The Copper Family of Rottingdean, Sussex have been noteworthy singers of traditional song for at least a couple of centuries now. Songs being passed down from one generation to the next was nothing particularly unusual at one time. However, as the late Bob Copper point out in his autobiography, their family has been “slower than most to forget them.”

What has also become a tradition over these past fifteen years or so is the Copper Family performing each year in Hastings as part of the Jack In The Green weekend. John Copper tells us that a repertoire of some ninety songs dating back as far as the seventeenth century have been performed and sung and passed down by his family over the generations, with a further ten “more recent” songs added by his father and grandfather in the last century or so. It is from this collection that family draws all their songs that they perform to this day. Traditional staples like Banks of Sweet Primroses and Claudy Banks feature in the set today, just as they have been staples of Copper family sing-alongs for centuries.

The performance is as much a history lesson in rural life, folk-song and family dynamics as it as singing concert, which just goes to make it all the more fascinating, particularly with the insights given by the two older members of the family, John and his sister Jill.

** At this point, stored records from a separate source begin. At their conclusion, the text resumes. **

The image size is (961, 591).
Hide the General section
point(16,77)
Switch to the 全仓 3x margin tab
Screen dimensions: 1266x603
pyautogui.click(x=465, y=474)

As John Copper stresses, the meticulous way in which these songs have been handed down through the family from one generation to the next provides an authentic glimpse back into seventeenth century life. It is genuinely moving and awe-inspiring to see the family still celebrating those songs today, particularly when they bring some of the youngsters up to join them and we see several generations up on stage together.

No-one in the family is ever pressured to start singing, says Jill Copper, when we chat afterwards. She didn’t start singing in public until she was 27, she tells me, but she is clearly delighted when the children get up to sing alongside her, suggesting that there are likely to be a few more generations of singing Coppers to come.

An intrinsic part of the Jack In The Green festivities in Hastings, if you have not seen a Copper Family performance yet and you have any love at all for traditional music and/or local Sussex history, do make sure you get yourself along for their performance next year.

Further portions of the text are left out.